##### Фрагмент текста
Читаем Пути в незнаемое полностью

…Петя Карпов в одиночку пытается формализовать свой «кусочек» Роршаха. Современная психология очень любит непонятные слова и новые термины. В Петиной работе тоже есть непонятное слово — «деклинация». Деклинация — мера увильчивости, отклонения от нормы, от закона статистического детерминизма. Известно, то есть высчитано по Роршаху, что деталь «А» люди видят чаще, чем «Б», а «Б» в свою очередь… Чтобы увильнуть от этого жестокого закона банальности в мышлении, нужно приложить некоторое психическое усилие. Карпов пытается приспособить непокорного Роршаха к главной точке отсчета ленинградцев: он меряет деклинацию до и после экзаменов. Как выяснилось, после экзаменов «увильчивость» возрастает. Встряска, стресс — и студент после экзамена более самостоятельно относится к пятнам. «Он меньше раб кляксы», — как сказал Петя.

— Петя, а у женщин как с деклинацией?

…Мы давно уже выпили бутылку вина и съели весь хлеб, и Петя давно уже отказался провести меня всерьез по Роршаху, так как первая же беглая пробежка по пятнам открыла, что перед ним человек зловредный, склонный видеть не то, что положено.

— Вам обязательно нужно заглянуть за зеркало, признайтесь?

— Это плохо?

— Это трудно. Вы что, сами разве не знаете?

Я знаю, что это трудно, и еще я догадываюсь, что если это заложено, избавиться от тяги к деклинации почти безнадежно.
##########
##### Записи
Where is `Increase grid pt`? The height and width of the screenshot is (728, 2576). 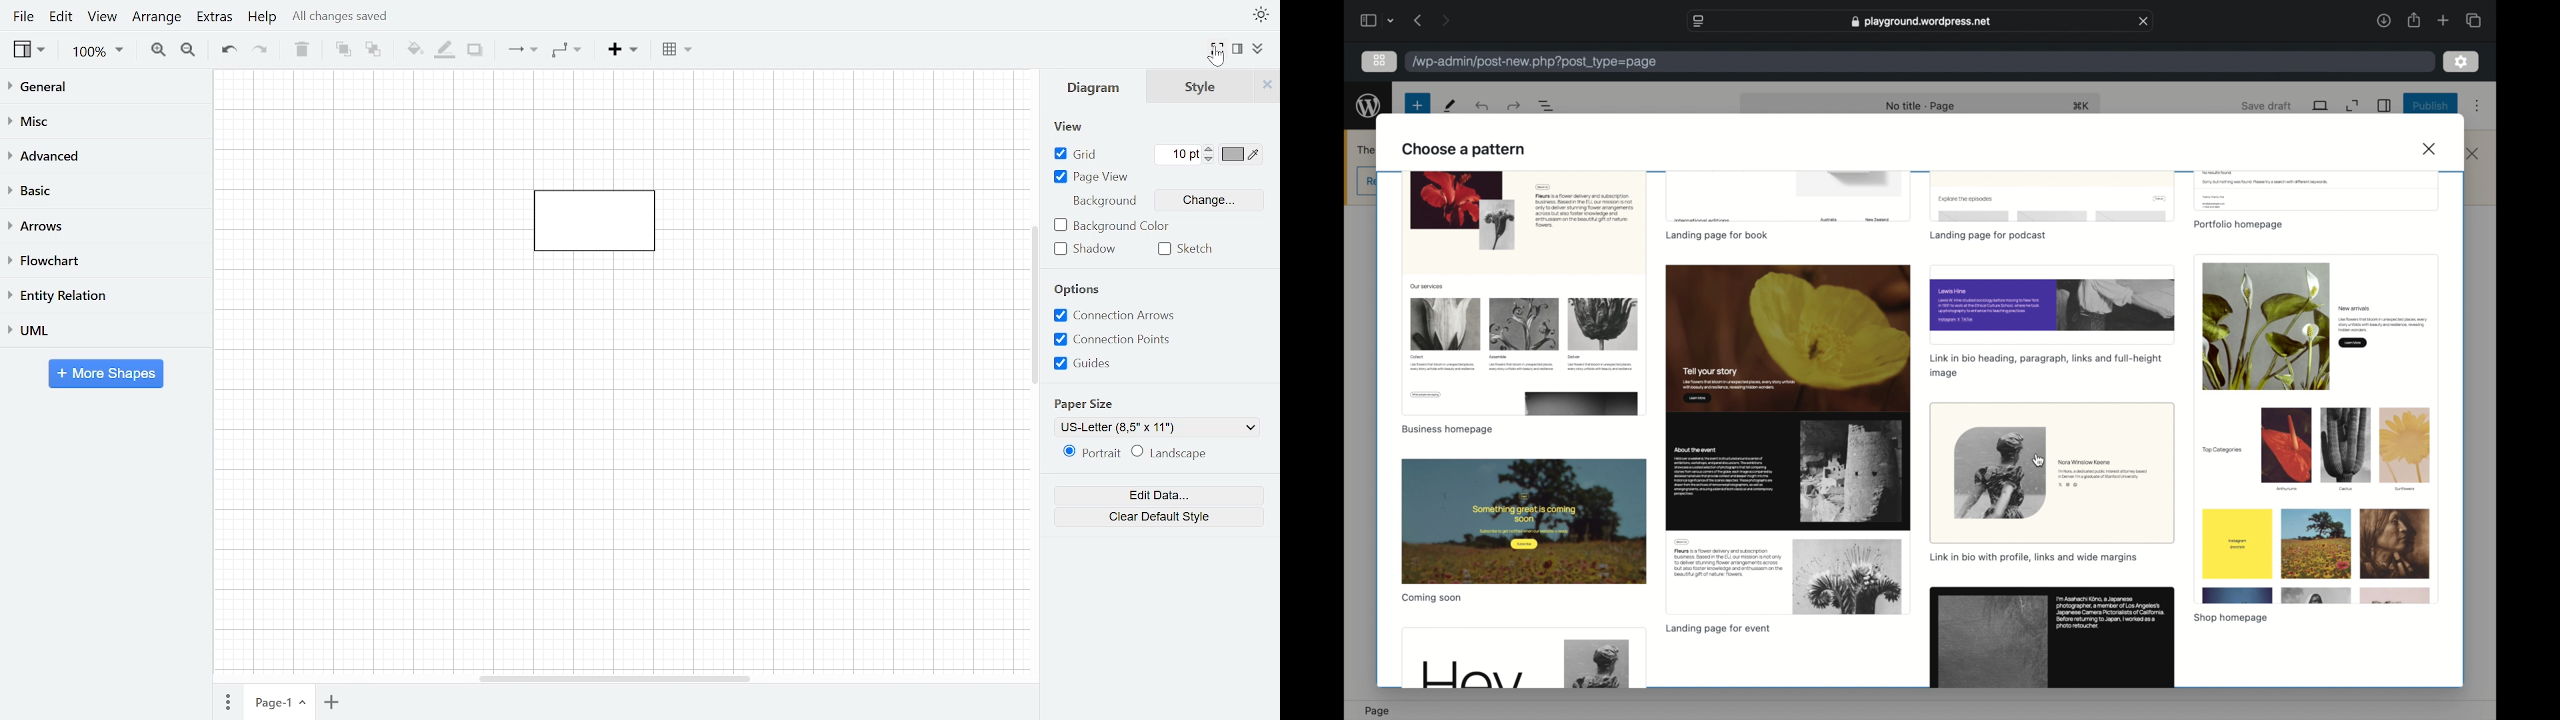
##########
##### Записи
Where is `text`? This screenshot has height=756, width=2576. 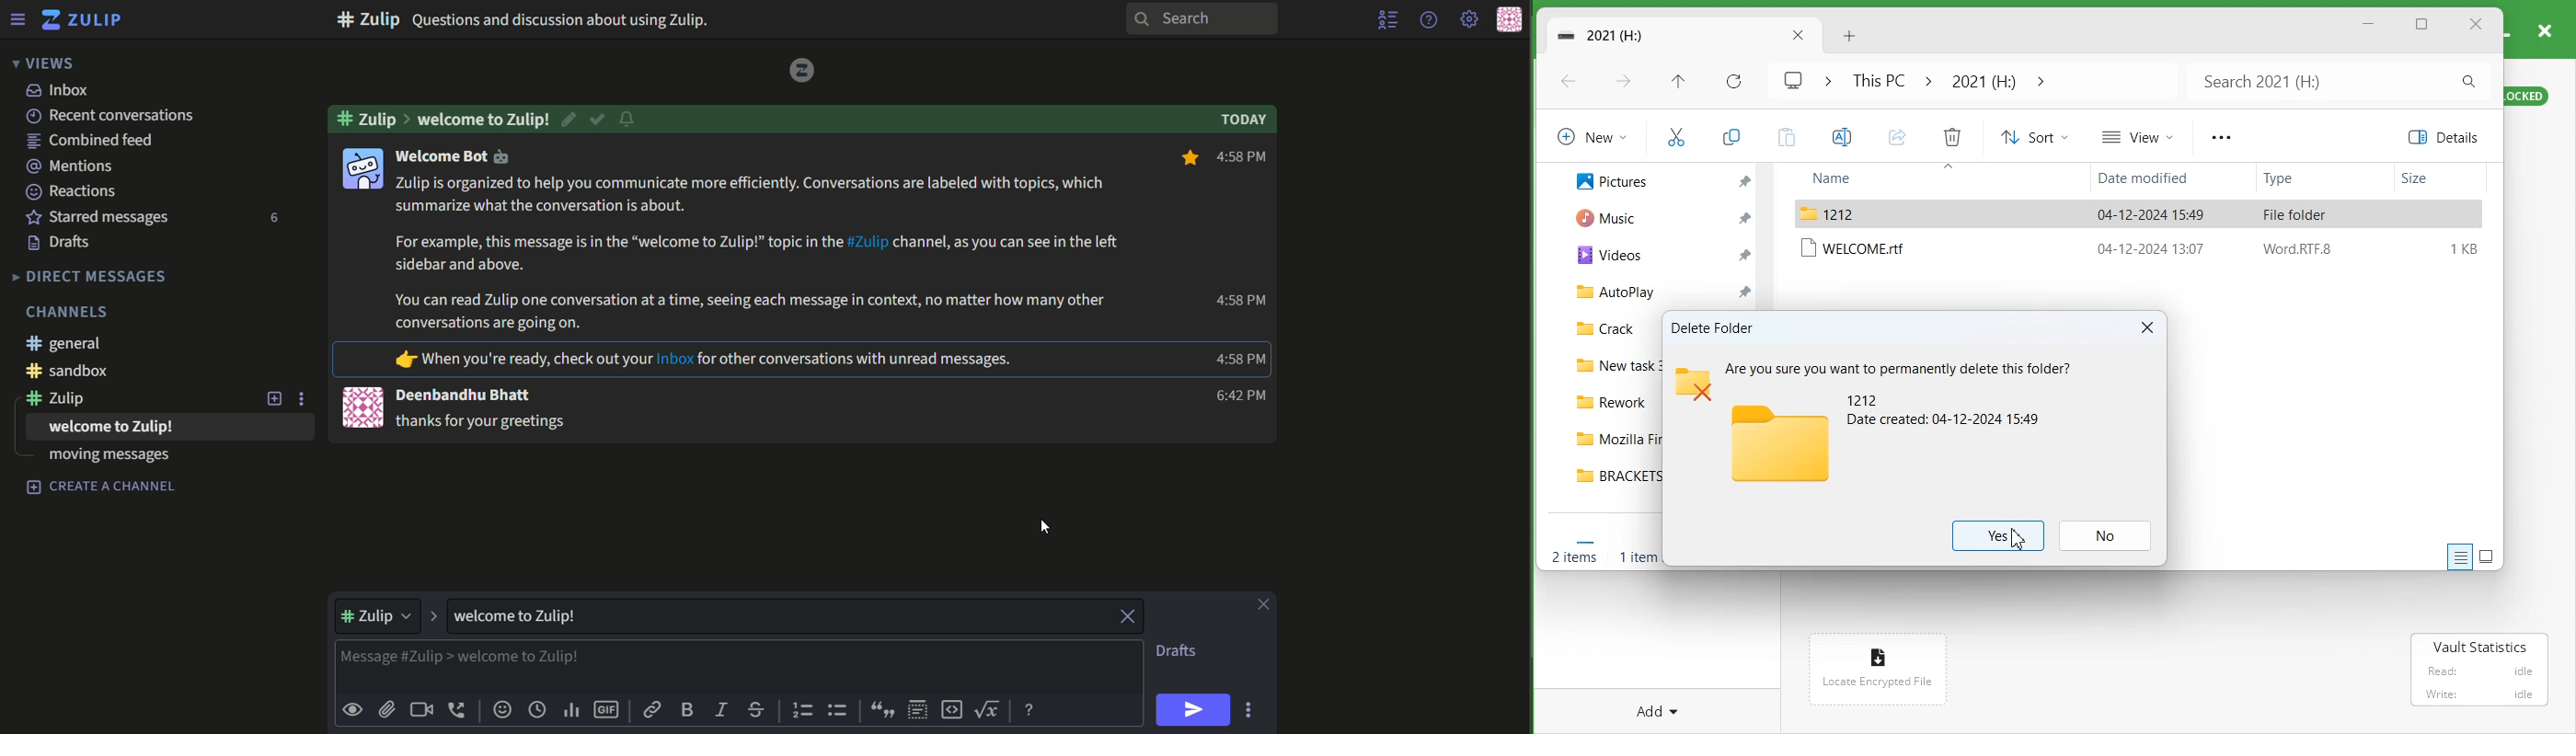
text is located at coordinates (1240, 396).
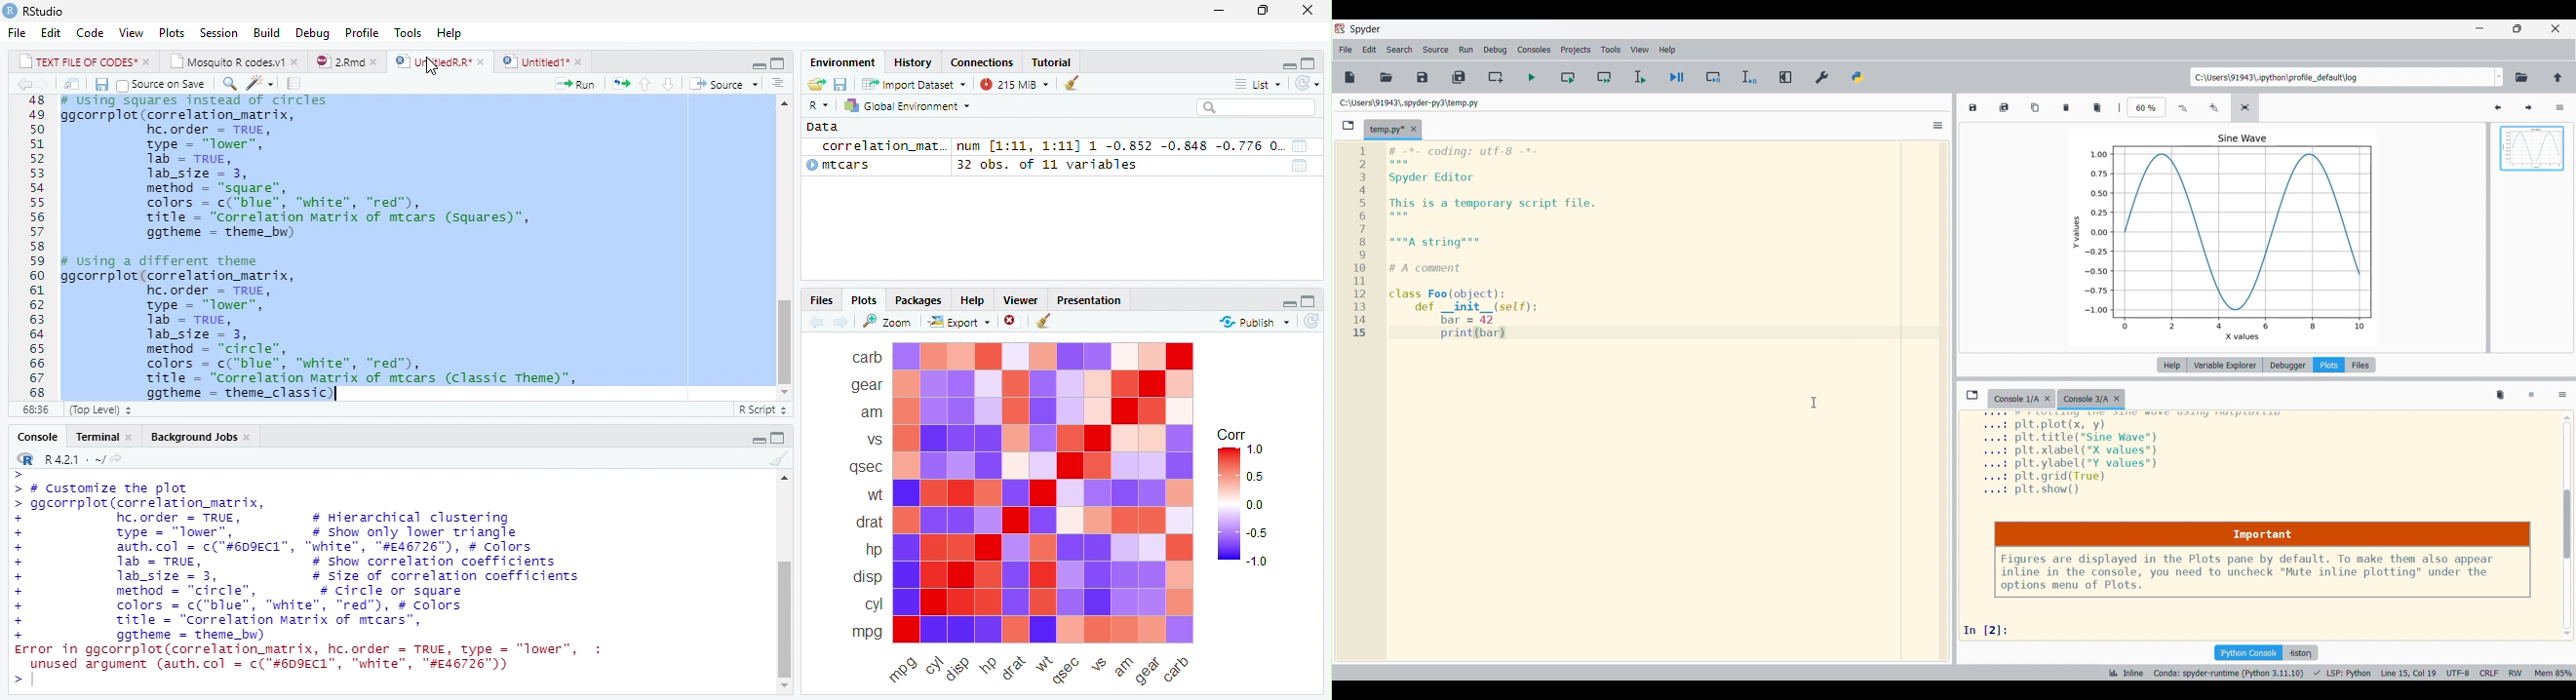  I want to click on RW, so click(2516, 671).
##########
##### Записи
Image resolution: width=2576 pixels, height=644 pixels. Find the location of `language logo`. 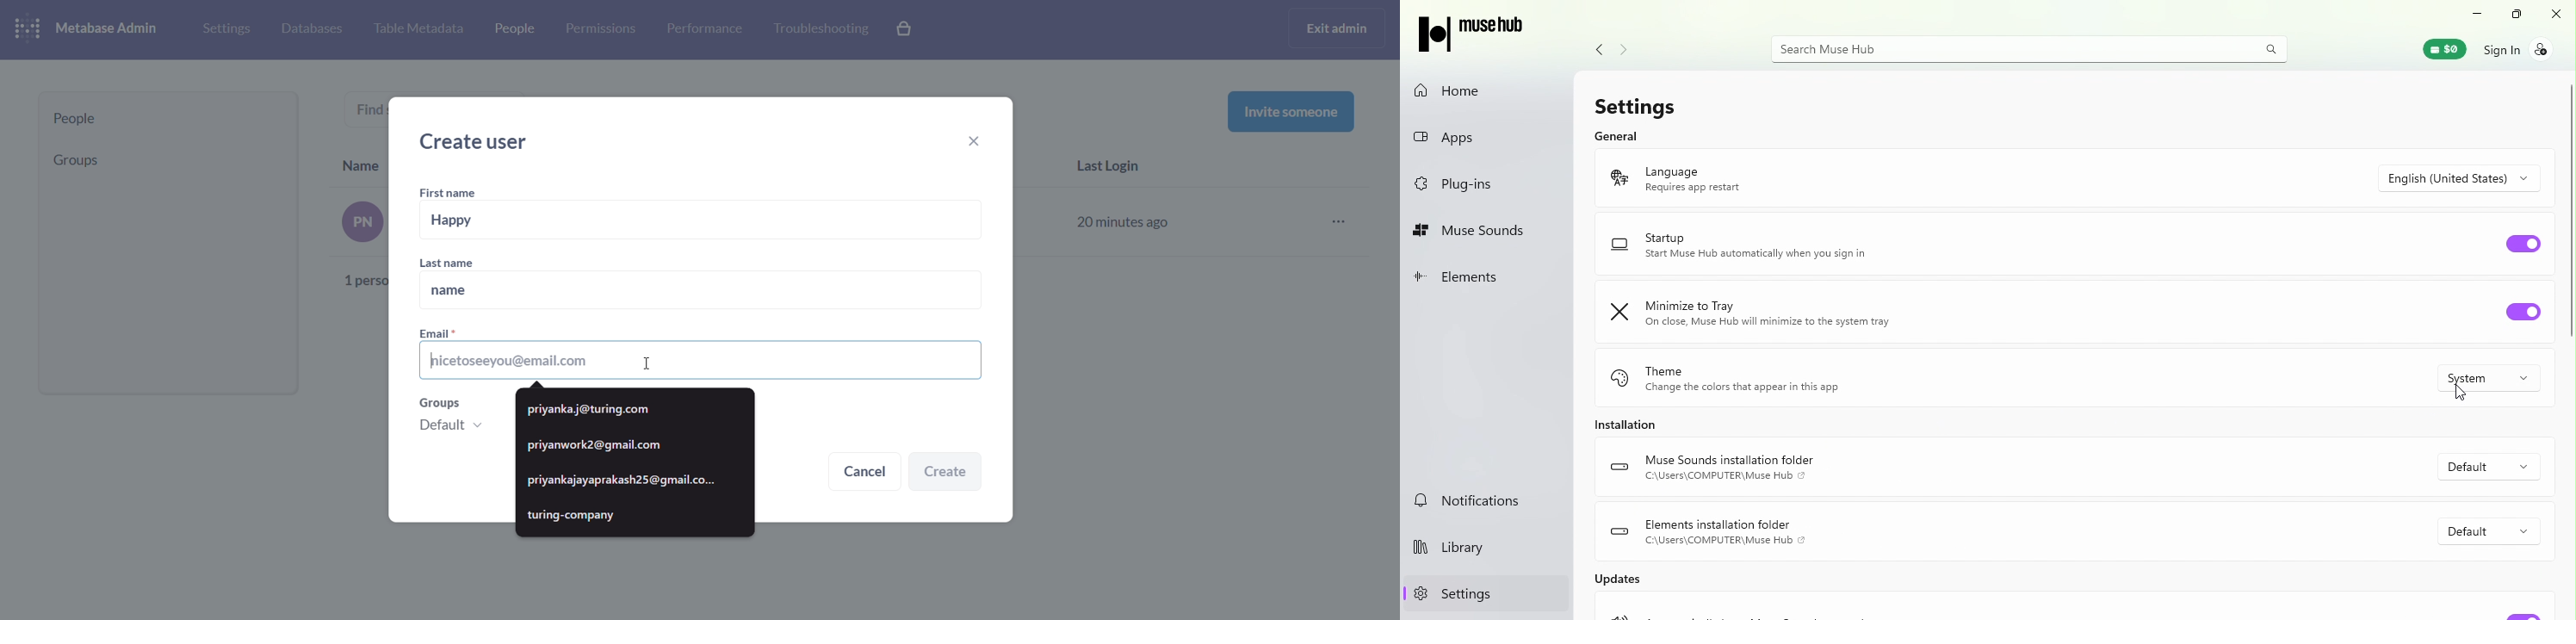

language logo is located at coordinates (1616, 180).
##########
= Задача 1 =
Выпишите из фрагмента о деклинации по Роршаху все предложения, которые заканчиваются вопросительным знаком.
= Задача 2 =
Продолжите фрагмент о деклинации по тесту Роршаха, начиная сразу после его последнего предложения.
Записи для выполнения не понадобятся.

= Результат 1 =
1. Петя, а у женщин как с деклинацией?
2. Вам обязательно нужно заглянуть за зеркало, признайтесь?
3. Это плохо?
4. Вы что, сами разве не знаете?

= Результат 2 =
…Возле нашего дома в Москве есть детский сад. Каждый вечер видно, как в окнах наискосок от наших укладываются спать дети, те, что на пятидневке; видно, как они прибирают игрушки, валандаются, дерутся, как в одних рубашечках убегают в туалет, чистенький, с маленькими унитазиками, и там, усевшись, ведут долгие разговоры. Вокруг уже темные окна, а туалет — ярко освещен, и жизнь еще идет, в тепле, покое, — минуты, заменяющие домашнюю уединенность. А по утрам, ровно в десять, сад отправляется гулять. У каждой группы свой маршрут. Одна всегда проходит под нашими окнами. И молодой женский голос, то веселый, то раздраженный, чаще равнодушный, всегда кричит, в сущности, одну и ту же фразу с небольшими вариациями: «Колышкин, объясни нам, что ты увидел в небе», «Колышкин, ты опять дерешься», «Колышкин, ну что ты остановился, на что ты смотришь», «Колышкин, ты опять стоишь как столб, возьми свою пару за руку».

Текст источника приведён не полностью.